Derrière une simple réunion associative peut se cacher une véritable opération de recrutement pour les services de renseignement camerounais. Une enquête de Jeune Afrique dévoile les méthodes employées pour enrôler, au sein même des campus universitaires, une main-d'œuvre jeune et précaire destinée à alimenter la machine de surveillance de l'État.
Selon Jeune Afrique, le jeune Alphonse* s'est rendu dans une école camerounaise croyant participer à une réunion associative ordinaire. Les organisateurs y exaltent le patriotisme et le service de la nation, sans jamais évoquer explicitement une opération de renseignement. Ce n'est qu'à la fin de la séance qu'une feuille circule pour recueillir les noms des volontaires prêts à effectuer des missions de surveillance dans leur propre quartier — sans qu'aucune explication ne soit donnée sur l'usage final de ces informations.

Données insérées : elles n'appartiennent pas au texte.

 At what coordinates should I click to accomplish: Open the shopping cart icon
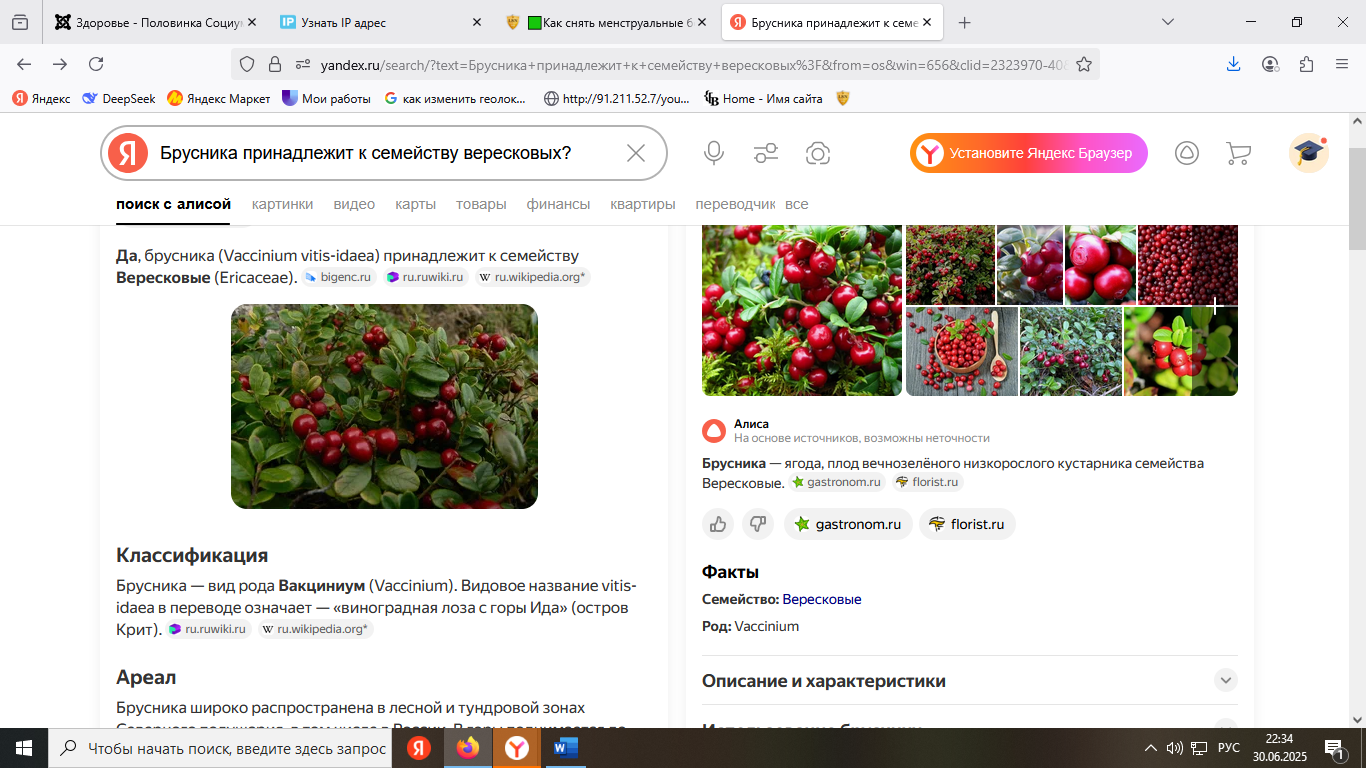(1238, 153)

Jeune Afrique souligne le ressort principal de ce système : dans un pays où le diplôme universitaire ne garantit plus grand-chose, la promesse d'un poste dans l'administration, voire d'une intégration directe dans la fonction publique, constitue un argument redoutablement efficace auprès d'étudiants précaires. Une source citée par l'enquête résume l'ampleur du maillage ainsi obtenu : « Chaque promotion, chaque entreprise, chaque entité de l'État dispose en son sein d'un agent de renseignement. »
Ce que le témoignage d'Alphonse, recueilli par Jeune Afrique, met en lumière, c'est aussi la possibilité, pour certains jeunes sollicités, de résister à cette logique d'enrôlement : ayant compris que sa mission consisterait à surveiller ses propres voisins de quartier sans jamais savoir à quoi serviraient ces informations, il a choisi de ne pas signer la feuille de recrutement — un choix de conscience qui, selon l'enquête, reste loin d'être systématique face à la précarité économique qui pousse nombre de jeunes camerounais vers ce type d'engagement informel.